▶ [Work order] What you should give back is a precise copy of the lines below from the one containing "The height and width of the screenshot is (414, 856)." through the one containing "306x211 pixels.", with no pictures.

(Collected data entries)
• • • •
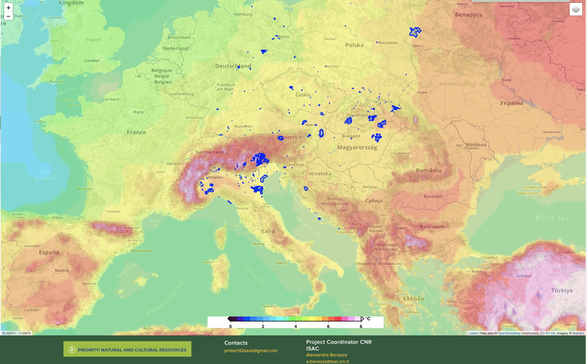
Task: Click the circular arrow icon in the Priority banner
Action: [71, 349]
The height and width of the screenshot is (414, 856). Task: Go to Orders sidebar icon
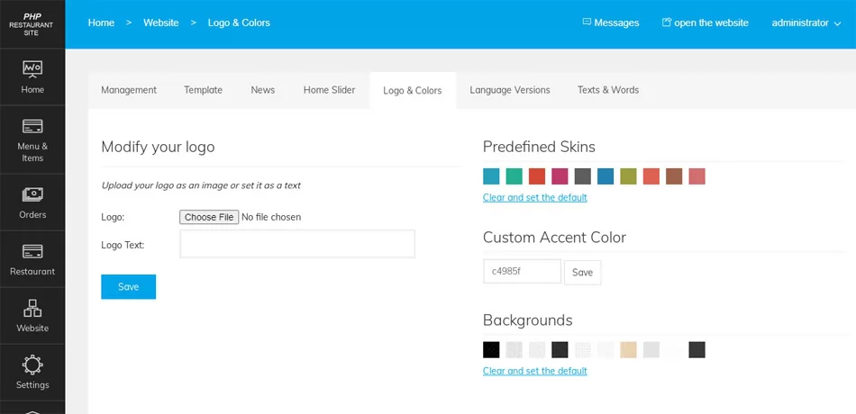click(x=32, y=194)
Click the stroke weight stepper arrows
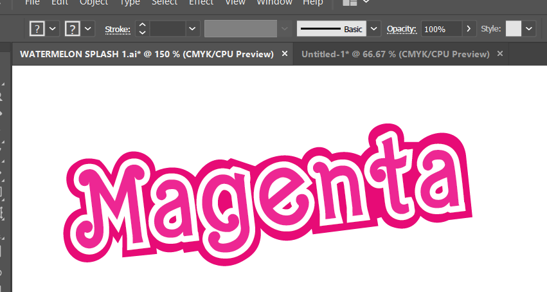 click(142, 29)
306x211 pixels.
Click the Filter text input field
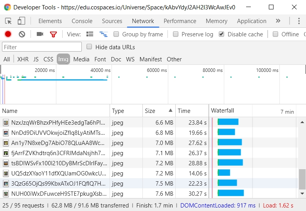pyautogui.click(x=42, y=47)
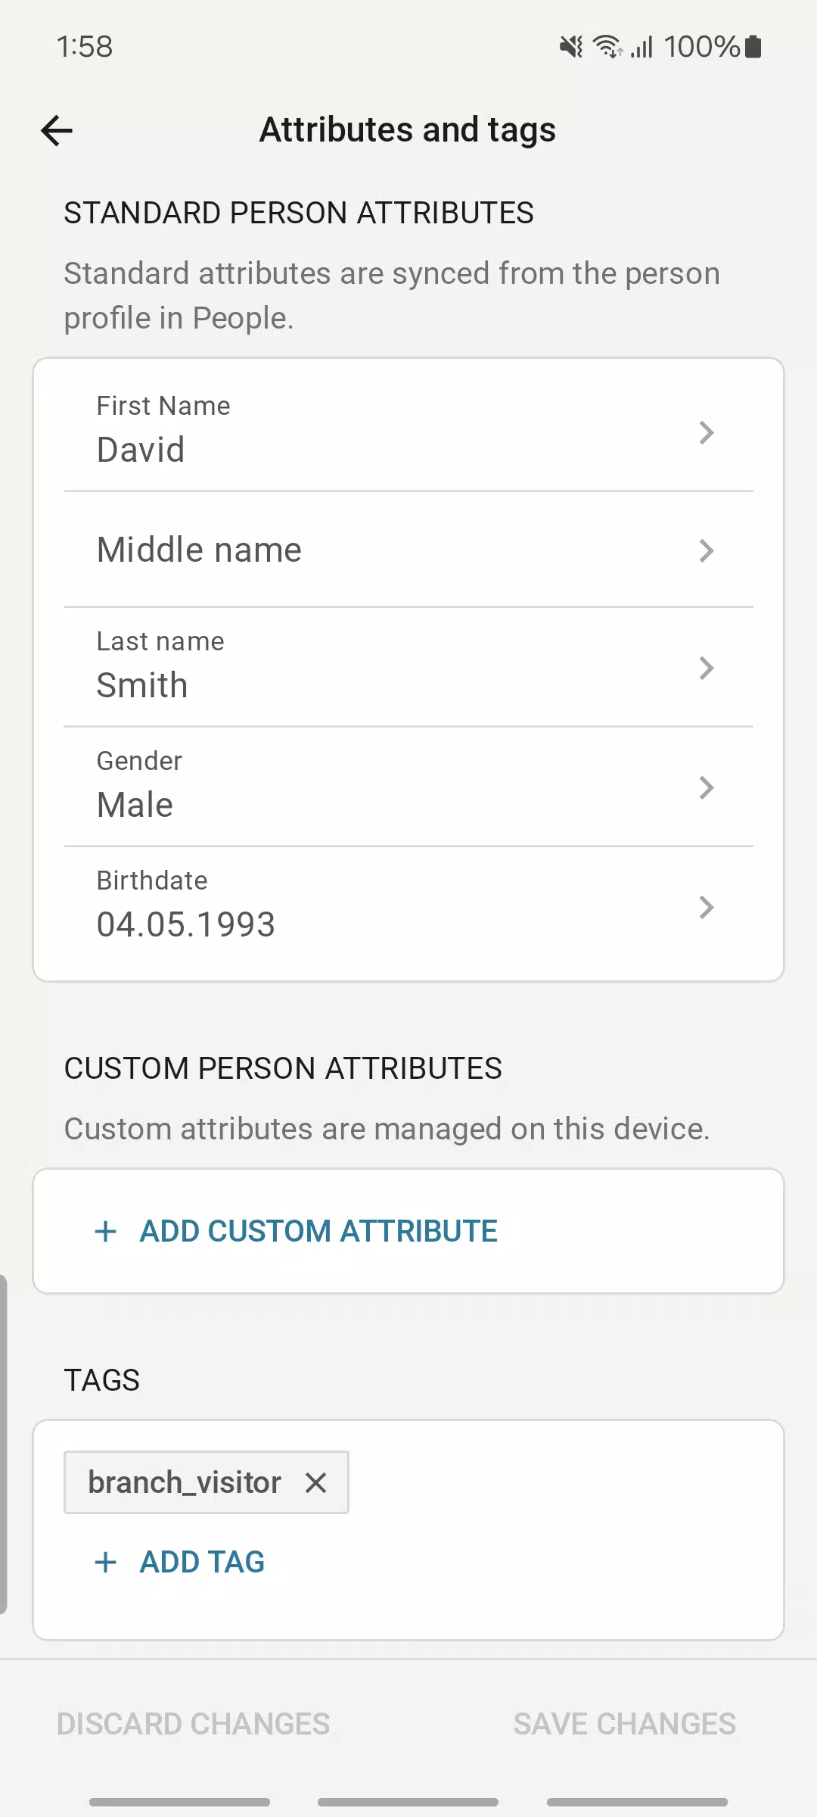
Task: Tap DISCARD CHANGES
Action: pos(193,1724)
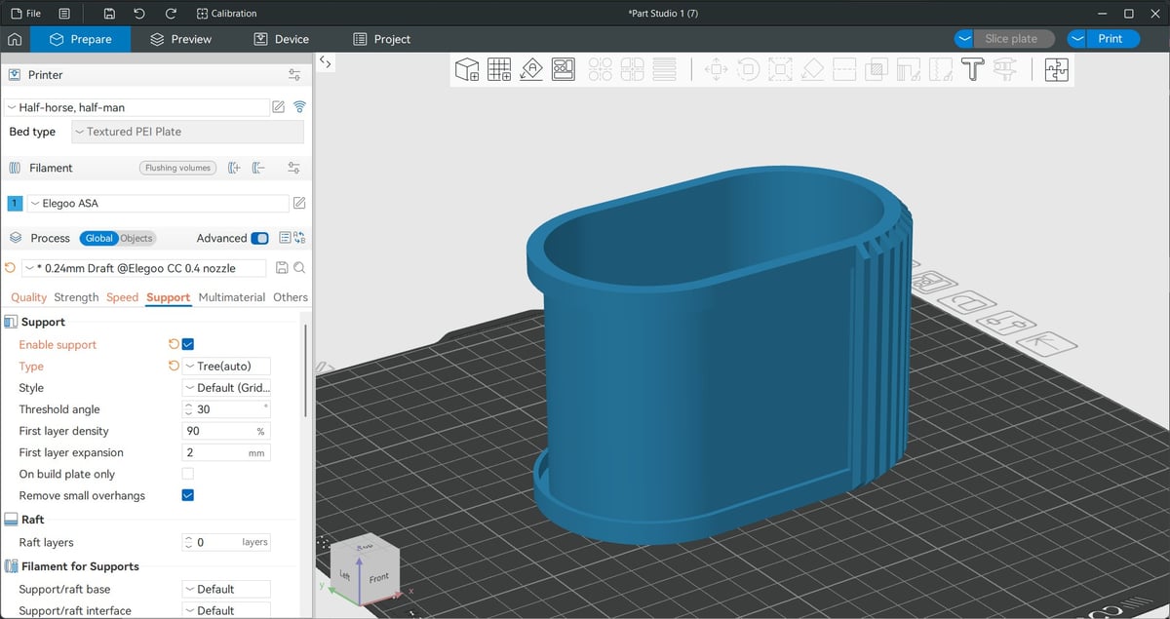Turn off the Advanced mode toggle
Viewport: 1170px width, 619px height.
(x=259, y=238)
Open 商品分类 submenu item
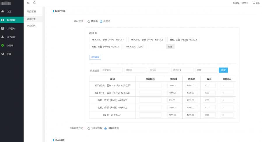 31,26
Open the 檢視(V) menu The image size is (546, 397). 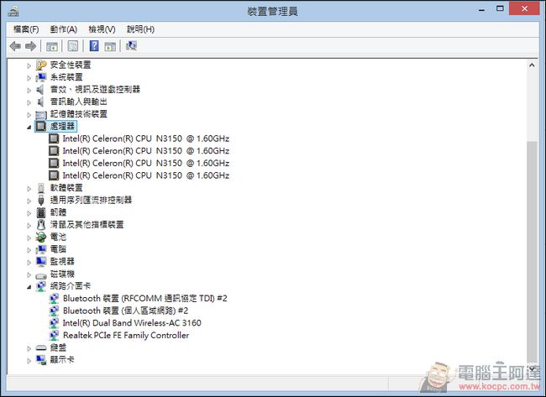click(102, 29)
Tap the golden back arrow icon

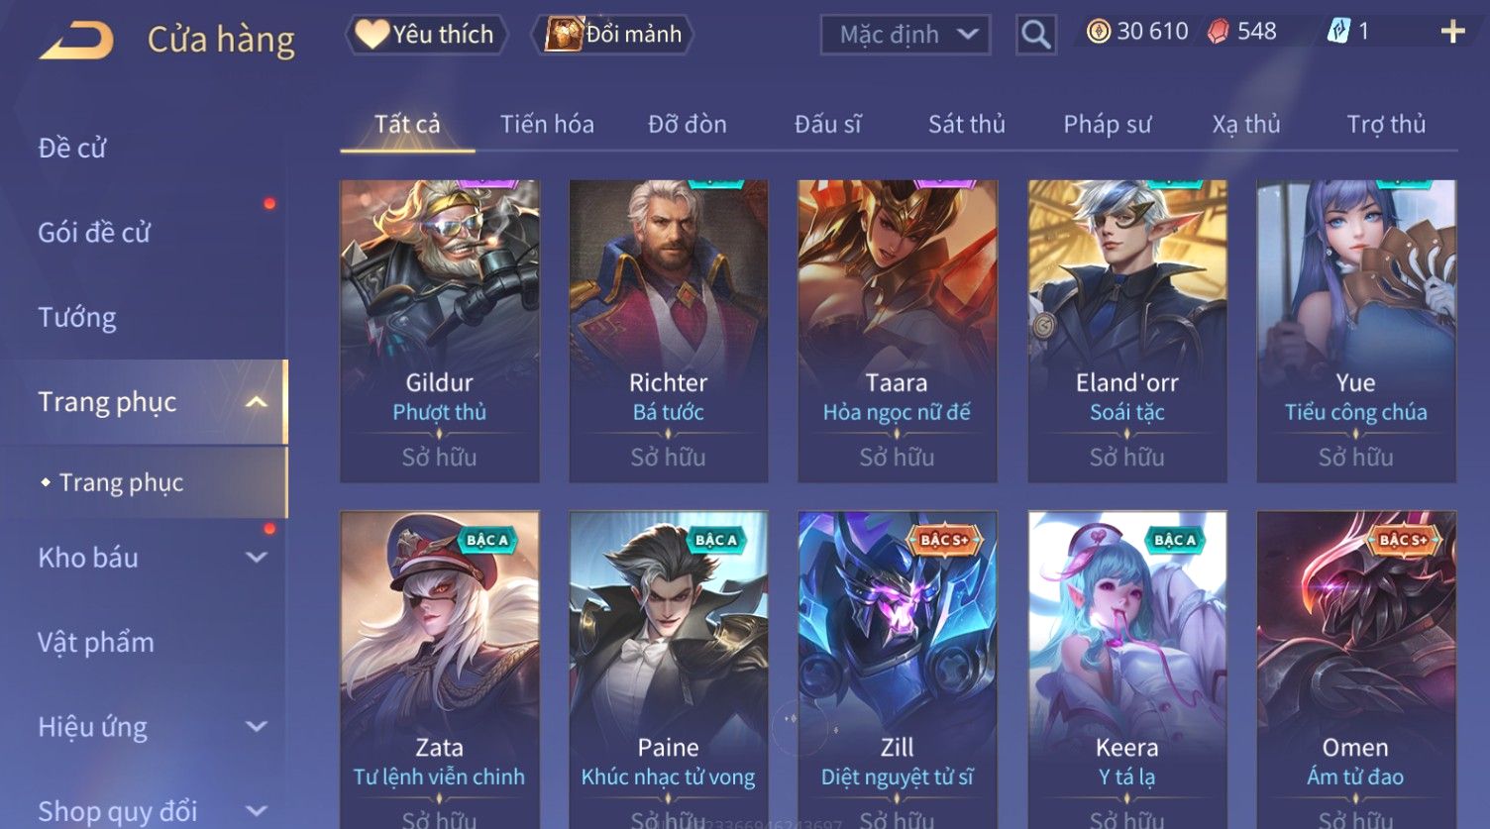[x=75, y=41]
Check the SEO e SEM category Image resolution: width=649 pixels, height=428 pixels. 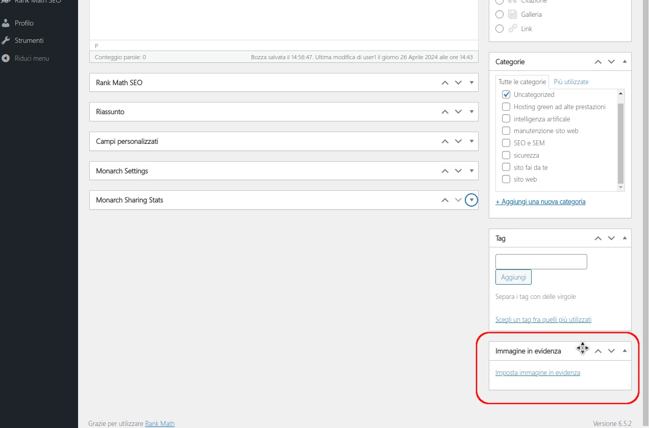coord(506,143)
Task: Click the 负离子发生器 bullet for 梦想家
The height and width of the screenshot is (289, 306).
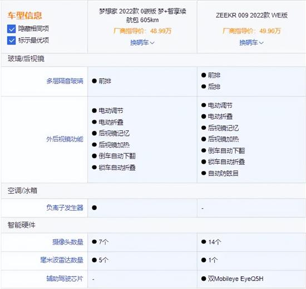Action: point(95,208)
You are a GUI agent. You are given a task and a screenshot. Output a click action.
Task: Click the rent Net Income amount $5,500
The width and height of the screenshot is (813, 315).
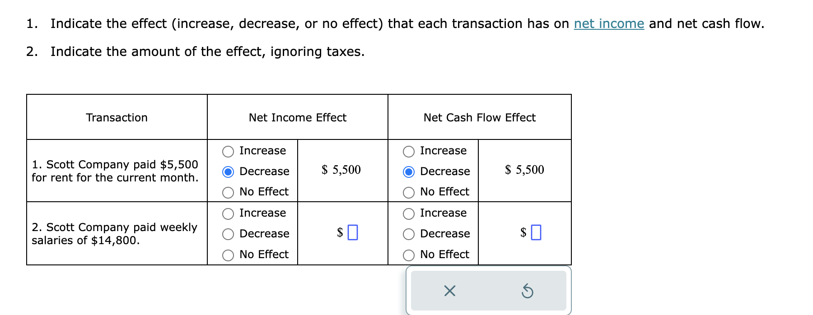coord(341,170)
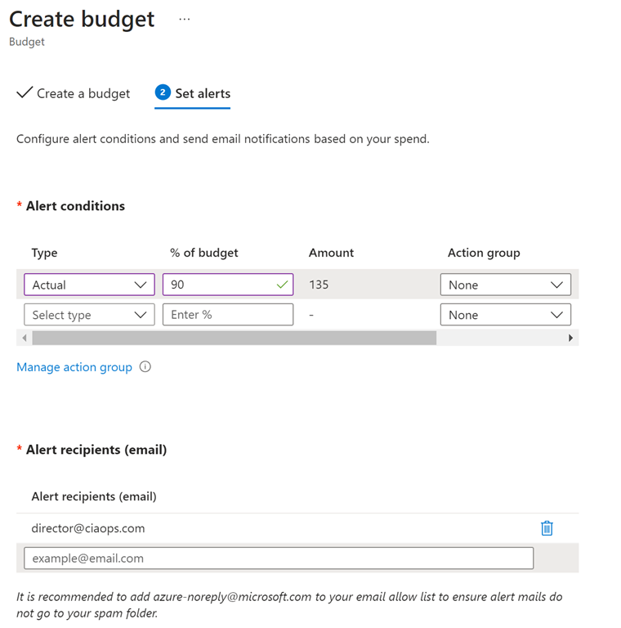Click the info icon beside Manage action group
This screenshot has height=628, width=621.
pos(145,367)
• • • •
▶ [Result]
The height and width of the screenshot is (414, 856). Task: Go to Orders sidebar icon
click(x=32, y=194)
Click the stroke weight stepper arrows
 click(142, 29)
306x211 pixels.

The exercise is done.